When it comes to funding a startup, there are a lot of different options out there. You can go the more traditional route and take out a loan, or you can try a more innovative method, like crowdfunding. Each has its own set of benefits and drawbacks, which you should be aware of before making the final decision on which method is best for you.
Almost everybody is familiar with the way loans work. You determine exactly how much you need, make sure your credit score is high enough, then find a lender and go through the application process. This usually requires many different documents, like a background check, a credit report, a business plan, an outline of why you need the money and how you’re going to use it, financial statements, etc.
After you’ve submitted all of the necessary documentation, you wait to hear back about whether or not you were approved. If approved, you’ll get the funding you’ve requested and make monthly payments to pay back the loan. Although there are a few different types of loans you can apply for, most of them work similarly.
● You can typically get a good interest rate compared to other financing options. Other financing options, like a business credit card, may have high-interest rates, which can make your monthly payments go up and exceed what you’re able to afford. With a loan, you can typically get a good interest rate and keep your monthly payments within budget.
● Interest payments are usually tax deductible. Although nobody loves paying interest, the fact it can be tax deductible makes it a little less painful. You may find at the end of the year that you get a hefty refund you can put back into your business.
● Lenders are not entitled to your money and cannot tell you how to run your business. Although you’ll have to show them a business plan, lenders can’t tell you how you should run your business, and they aren’t entitled to any payments other than the loan (with interest). That means your business is yours and you maintain control.
● You must meet the strict criteria set by lenders. As mentioned, the application process requires a lot and can be long and frustrating. You have to make sure you meet all of the criteria set by lenders; otherwise, you won’t qualify.
● You may have to put up collateral. Not all loans require collateral, but many do, which means you’ll have to put up your car, house, or something else of value to help guarantee the loan. If you can’t make the payments, then your collateral becomes the property of the lender.
● A loan is a liability until it is paid off. Until it’s all paid for and done, a loan counts against you. That can negatively affect your credit and could cause you some issues in certain cases.
How it Works: Crowdfunding is a lot of different, small donations or pledges from many different individuals and investors. A lot of crowdfunding platforms are available online, some of which are focused on niche products and businesses, making it easy to find individuals and investors who are interested in your business concept.
Rather than submitting tons of documents to a lender, when crowdfunding you typically create a profile and upload marketing materials such as a walk-through video of what your product or business is and how it works, a business plan or whitepaper, and any other supporting documents and materials you might want to offer prospective investors.
In exchange for investments and pledges, you will typically provide them with a promise of your product once it launches or a certain amount of equity in your company.

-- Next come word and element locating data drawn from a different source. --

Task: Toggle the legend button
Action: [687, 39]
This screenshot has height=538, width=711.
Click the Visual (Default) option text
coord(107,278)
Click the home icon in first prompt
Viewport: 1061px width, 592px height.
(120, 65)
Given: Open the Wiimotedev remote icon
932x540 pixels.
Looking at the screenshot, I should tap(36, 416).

Rather than paying back a loan to someone who gave you money, your investors and pledges will give you money in advance in exchange for a part of your company.

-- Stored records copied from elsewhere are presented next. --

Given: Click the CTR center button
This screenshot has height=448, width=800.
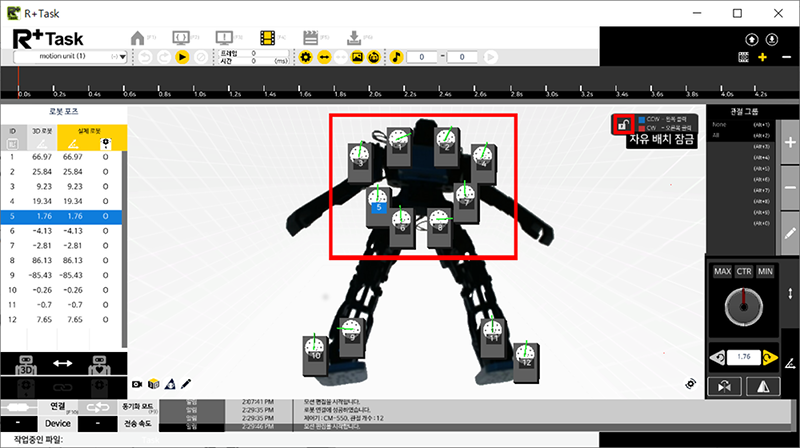Looking at the screenshot, I should (x=743, y=272).
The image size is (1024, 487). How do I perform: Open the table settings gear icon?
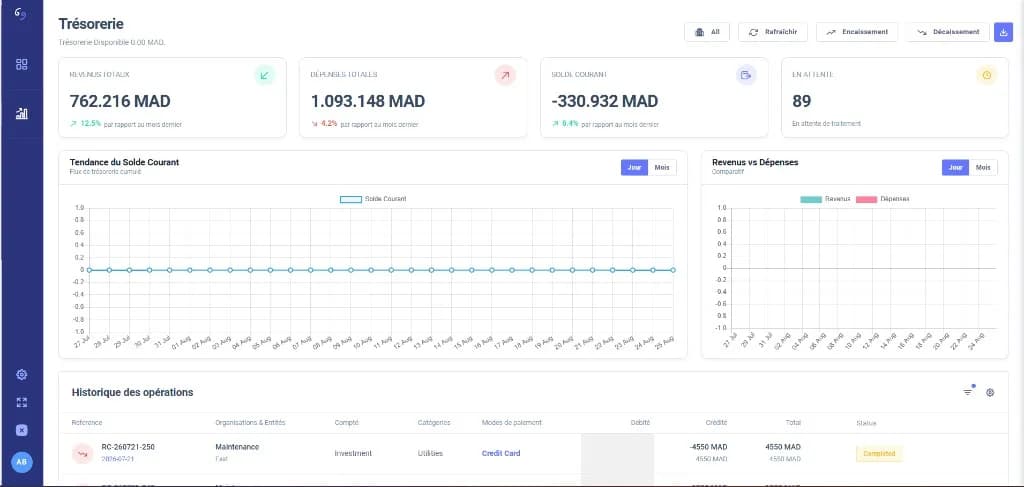click(x=990, y=392)
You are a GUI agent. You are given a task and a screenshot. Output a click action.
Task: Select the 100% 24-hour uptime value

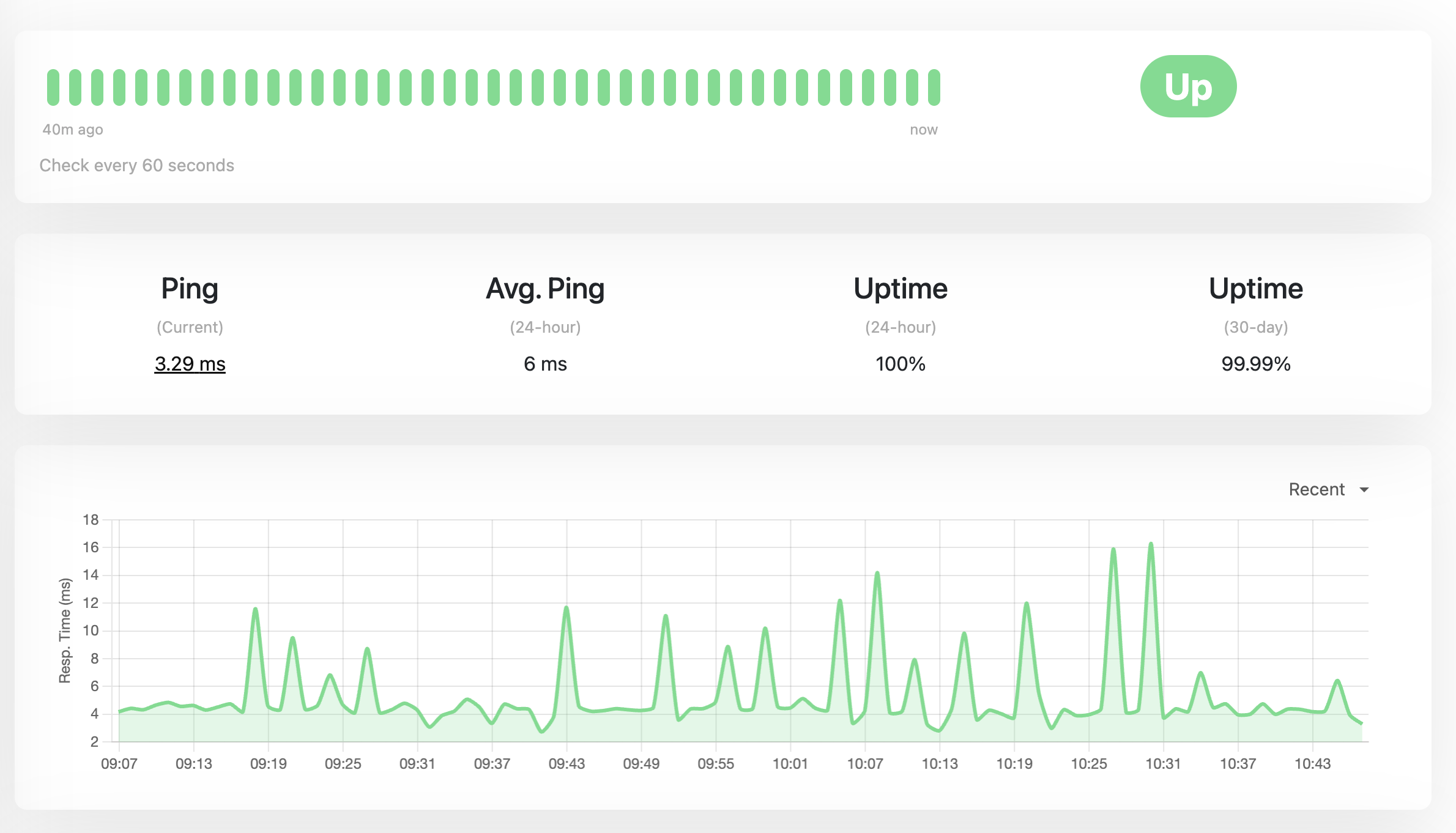[900, 364]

● You don’t have to repay the money you raise. Unlike a loan, crowdfunding is investments that don’t have to be paid back in cash. They are paid back in product or sometimes equity.
● You raise money and awareness. Through crowdfunding, not only are you raising money to get your business off the ground, you’re marketing and raising awareness about your brand and your product. Social media is big on crowdfunding, and that’s one of the best ways to spread the word and gain recognition before you even launch.
● You can validate your product or business idea. Crowdfunding is validation your idea is something consumers want. If you get the backing you’re asking for, you’ll know you already have market.
● You will have to follow the rules and pay the fees of the platform you choose. All crowdfunding platforms have rules and fees you’ll be subject to when raising money. You may not be able to post the materials you originally planned on and you’ll have to raise enough to cover your needs and the fees associated with the platform.
● You may have to give up equity in your company. While not all crowdfunding campaigns offer equity in exchange for investments, if that’s the route you choose to go, you’ll have to give up equity, and therefore some control in your company when you finally launch. This means you may not have the final say in all of the decisions anymore.
● You may have to deal with copycats. Although it’s unethical to copy someone else’s business, and illegal if they’ve gone through the necessary steps to protect themselves, people still do it. When you launch a crowdfunding campaign, if you’ve got a great idea, copycats will steal your work. It can sometimes be very difficult and costly to combat them.
Although we’ve only covered a few of the different benefits and drawbacks to both taking out a loan and launching a crowdfunding campaign, you should have a better idea about which is the best option for your startup. Between the two, which would you choose and why?